Imagerie : les premières 24 heures d'un embryon

Grâce à une nouvelle technique de microscopie, une équipe allemande est parvenue à visualiser, cellule par cellule, le développement d'un embryon de vertébré, le poisson zèbre. En résulte les images saisissantes d'un amas cellulaire qui se modèle et s'organise, selon une symétrie axiale.

Par Viviane Thivent, le 22/10/2008

Le boum des GFP

On les a "greffées" à une quantité incalculable de protéines. On les a déclinées, modifiées, de manière à ce qu'elles brillent dans toute la gamme des couleurs de l'arc-en-ciel. Cette année, leur découverte a même été récompensée par un [qactu:10763]prix Nobel de chimie[/qactu]. Bref, pour ceux qui l'ignoraient encore, les GFP - ou Green fluorescent proteins – sont, depuis une quinzaine d'années, essentielles à l'imagerie du monde moléculaire. Et ce ne serait peut-être qu'un début car une équipe allemande propose en effet une façon inédite de les exploiter* en utilisant un nouveau type de microscope, le DSLM ou Digital scanned laser light sheet fluorescence microscopy.

Aussi incontournable soit-elle, la méthode du marquage aux GFP comporte néanmoins certaines limites. Si elle est, par exemple, appliquée à un grand nombre de cellules et que celles-ci sont regroupées, cela engendre un signal lumineux si complexe, si confus, qu'il devient impossible de l'analyser. Cas typique d'un processus que les GFP échouent à mettre en lumière : le développement d'un embryon de vertébré. Et pour cause : d'une cellule au moment de la fécondation, l'embryon passe à... 16 000 cellules en 18 heures !

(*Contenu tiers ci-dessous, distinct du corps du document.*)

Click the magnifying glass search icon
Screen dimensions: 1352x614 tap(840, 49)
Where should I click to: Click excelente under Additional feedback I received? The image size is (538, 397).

* P. Keller et al., Sciencexpress, octobre 2008, doi : 10.1126/science.1162493

Rideau de lumière

Pour régler le problème, l'équipe allemande propose une idée toute simple. Puisqu'il est impossible de gérer la totalité du signal émis par un embryon, il n'y a qu'à le "saucissonner" (on veut parler ici du signal, pas de l'embryon...)

Les chercheurs ont ainsi développé une technique d'imagerie permettant de scanner en permanence un embryon à l'aide d'un faisceau lumineux plat et très fin. Une technique qui permet de n'exciter les GFP que transitoirement, c'est-à-dire seulement lorsque le faisceau de lumière les atteint. Le signal s'en trouve simplifié et il ne reste plus qu'à placer, en sortie, des capteurs et un ordinateur capable d'analyser les informations reçues pour reconstituer l'image de l'embryon.

L'embryon digital

A l'aide de ce dispositif, les chercheurs sont parvenus à suivre le développement d'un embryon de poisson zèbre pendant 24 heures. Comme escompté, ils ont obtenu les images d'un "embryon digitalisé". Cela leur a permis de suivre, simultanément, le déplacement de chacune des milliers de cellules embryonnaires. Par la suite, ils ont observé la vitesse de développement de l'embryon. Comment ? En programmant l'ordinateur pour qu'il calcule la vitesse de déplacement de chaque cellule et qu'il distingue les cellules mères des cellules filles.

Au-delà, ils ont même discriminé les cellules en fonction de la direction de leur déplacement. De quoi observer la mise en place de la symétrie axiale de l'embryon et identifier certaines des relations unissant ectoderme et endoderme, tissus qui apparaissent au tout début de l'embryogenèse.